● Task objective: Would you give the entries below again in full, exactly as they stand?

--- START ---

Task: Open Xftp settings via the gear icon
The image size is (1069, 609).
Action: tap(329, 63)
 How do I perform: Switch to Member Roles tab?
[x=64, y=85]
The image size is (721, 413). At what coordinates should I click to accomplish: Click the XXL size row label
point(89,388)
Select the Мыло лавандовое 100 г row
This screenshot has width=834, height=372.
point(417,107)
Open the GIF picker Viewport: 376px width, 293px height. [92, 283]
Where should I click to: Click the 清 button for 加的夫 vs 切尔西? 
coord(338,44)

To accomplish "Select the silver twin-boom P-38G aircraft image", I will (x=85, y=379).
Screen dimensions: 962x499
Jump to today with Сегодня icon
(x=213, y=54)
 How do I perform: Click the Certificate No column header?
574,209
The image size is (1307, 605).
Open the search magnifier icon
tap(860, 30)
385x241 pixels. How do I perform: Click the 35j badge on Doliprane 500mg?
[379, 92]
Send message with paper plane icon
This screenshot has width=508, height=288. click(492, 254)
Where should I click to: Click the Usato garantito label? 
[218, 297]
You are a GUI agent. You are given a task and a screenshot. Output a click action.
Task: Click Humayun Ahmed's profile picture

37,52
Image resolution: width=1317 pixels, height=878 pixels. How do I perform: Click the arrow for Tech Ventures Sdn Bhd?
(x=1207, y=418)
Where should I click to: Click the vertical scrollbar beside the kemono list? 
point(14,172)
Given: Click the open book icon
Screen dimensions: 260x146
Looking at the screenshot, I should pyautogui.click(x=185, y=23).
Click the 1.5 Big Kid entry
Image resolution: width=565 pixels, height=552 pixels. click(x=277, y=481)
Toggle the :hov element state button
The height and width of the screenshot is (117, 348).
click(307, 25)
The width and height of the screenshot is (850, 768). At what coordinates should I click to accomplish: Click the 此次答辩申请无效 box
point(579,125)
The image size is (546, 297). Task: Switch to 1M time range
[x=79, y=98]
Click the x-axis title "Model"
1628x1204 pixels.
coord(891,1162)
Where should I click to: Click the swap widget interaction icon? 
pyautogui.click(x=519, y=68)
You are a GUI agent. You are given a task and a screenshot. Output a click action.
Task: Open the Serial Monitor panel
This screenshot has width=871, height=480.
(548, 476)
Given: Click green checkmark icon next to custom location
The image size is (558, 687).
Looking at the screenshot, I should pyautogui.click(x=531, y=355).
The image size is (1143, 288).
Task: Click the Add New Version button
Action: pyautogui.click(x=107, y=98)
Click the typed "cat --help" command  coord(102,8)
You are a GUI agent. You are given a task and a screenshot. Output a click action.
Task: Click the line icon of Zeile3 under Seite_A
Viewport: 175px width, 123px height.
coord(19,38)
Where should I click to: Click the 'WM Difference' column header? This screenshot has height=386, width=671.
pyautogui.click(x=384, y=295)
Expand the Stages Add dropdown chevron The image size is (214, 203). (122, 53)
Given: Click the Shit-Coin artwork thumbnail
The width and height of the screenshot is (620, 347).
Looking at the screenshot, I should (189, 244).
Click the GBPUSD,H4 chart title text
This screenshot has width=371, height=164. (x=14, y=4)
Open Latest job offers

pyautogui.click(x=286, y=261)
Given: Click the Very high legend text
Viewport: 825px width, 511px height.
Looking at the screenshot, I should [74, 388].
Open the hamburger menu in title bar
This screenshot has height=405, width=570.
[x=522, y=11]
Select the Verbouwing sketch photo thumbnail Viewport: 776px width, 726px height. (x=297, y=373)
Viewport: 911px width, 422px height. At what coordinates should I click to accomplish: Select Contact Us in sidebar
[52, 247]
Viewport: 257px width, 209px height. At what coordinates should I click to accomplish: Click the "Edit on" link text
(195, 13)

--- END ---

● Result of this task:
Task: Open Xftp settings via the gear icon
The image size is (1069, 609).
Action: tap(329, 63)
 How do I perform: Switch to Member Roles tab?
[x=64, y=85]
The image size is (721, 413). At what coordinates should I click to accomplish: Click the XXL size row label
point(89,388)
Select the Мыло лавандовое 100 г row
This screenshot has width=834, height=372.
point(417,107)
Open the GIF picker Viewport: 376px width, 293px height. [92, 283]
Where should I click to: Click the 清 button for 加的夫 vs 切尔西? 
coord(338,44)

To accomplish "Select the silver twin-boom P-38G aircraft image", I will (x=85, y=379).
Screen dimensions: 962x499
Jump to today with Сегодня icon
(x=213, y=54)
 How do I perform: Click the Certificate No column header?
574,209
The image size is (1307, 605).
Open the search magnifier icon
tap(860, 30)
385x241 pixels. How do I perform: Click the 35j badge on Doliprane 500mg?
[379, 92]
Send message with paper plane icon
This screenshot has width=508, height=288. click(492, 254)
Where should I click to: Click the Usato garantito label? 
[218, 297]
You are a GUI agent. You are given a task and a screenshot. Output a click action.
Task: Click Humayun Ahmed's profile picture

37,52
Image resolution: width=1317 pixels, height=878 pixels. How do I perform: Click the arrow for Tech Ventures Sdn Bhd?
(x=1207, y=418)
Where should I click to: Click the vertical scrollbar beside the kemono list? 
point(14,172)
Given: Click the open book icon
Screen dimensions: 260x146
Looking at the screenshot, I should pyautogui.click(x=185, y=23).
Click the 1.5 Big Kid entry
Image resolution: width=565 pixels, height=552 pixels. click(x=277, y=481)
Toggle the :hov element state button
The height and width of the screenshot is (117, 348).
click(307, 25)
The width and height of the screenshot is (850, 768). At what coordinates should I click to accomplish: Click the 此次答辩申请无效 box
point(579,125)
The image size is (546, 297). Task: Switch to 1M time range
[x=79, y=98]
Click the x-axis title "Model"
1628x1204 pixels.
coord(891,1162)
Where should I click to: Click the swap widget interaction icon? 
pyautogui.click(x=519, y=68)
You are a GUI agent. You are given a task and a screenshot. Output a click action.
Task: Open the Serial Monitor panel
This screenshot has width=871, height=480.
(548, 476)
Given: Click green checkmark icon next to custom location
The image size is (558, 687).
Looking at the screenshot, I should pyautogui.click(x=531, y=355).
The image size is (1143, 288).
Task: Click the Add New Version button
Action: pyautogui.click(x=107, y=98)
Click the typed "cat --help" command  coord(102,8)
You are a GUI agent. You are given a task and a screenshot. Output a click action.
Task: Click the line icon of Zeile3 under Seite_A
Viewport: 175px width, 123px height.
coord(19,38)
Where should I click to: Click the 'WM Difference' column header? This screenshot has height=386, width=671.
pyautogui.click(x=384, y=295)
Expand the Stages Add dropdown chevron The image size is (214, 203). (122, 53)
Given: Click the Shit-Coin artwork thumbnail
The width and height of the screenshot is (620, 347).
Looking at the screenshot, I should (189, 244).
Click the GBPUSD,H4 chart title text
This screenshot has width=371, height=164. (x=14, y=4)
Open Latest job offers

pyautogui.click(x=286, y=261)
Given: Click the Very high legend text
Viewport: 825px width, 511px height.
Looking at the screenshot, I should [74, 388].
Open the hamburger menu in title bar
This screenshot has height=405, width=570.
[x=522, y=11]
Select the Verbouwing sketch photo thumbnail Viewport: 776px width, 726px height. (x=297, y=373)
Viewport: 911px width, 422px height. At what coordinates should I click to accomplish: Select Contact Us in sidebar
[52, 247]
Viewport: 257px width, 209px height. At what coordinates should I click to accomplish: Click the "Edit on" link text
(195, 13)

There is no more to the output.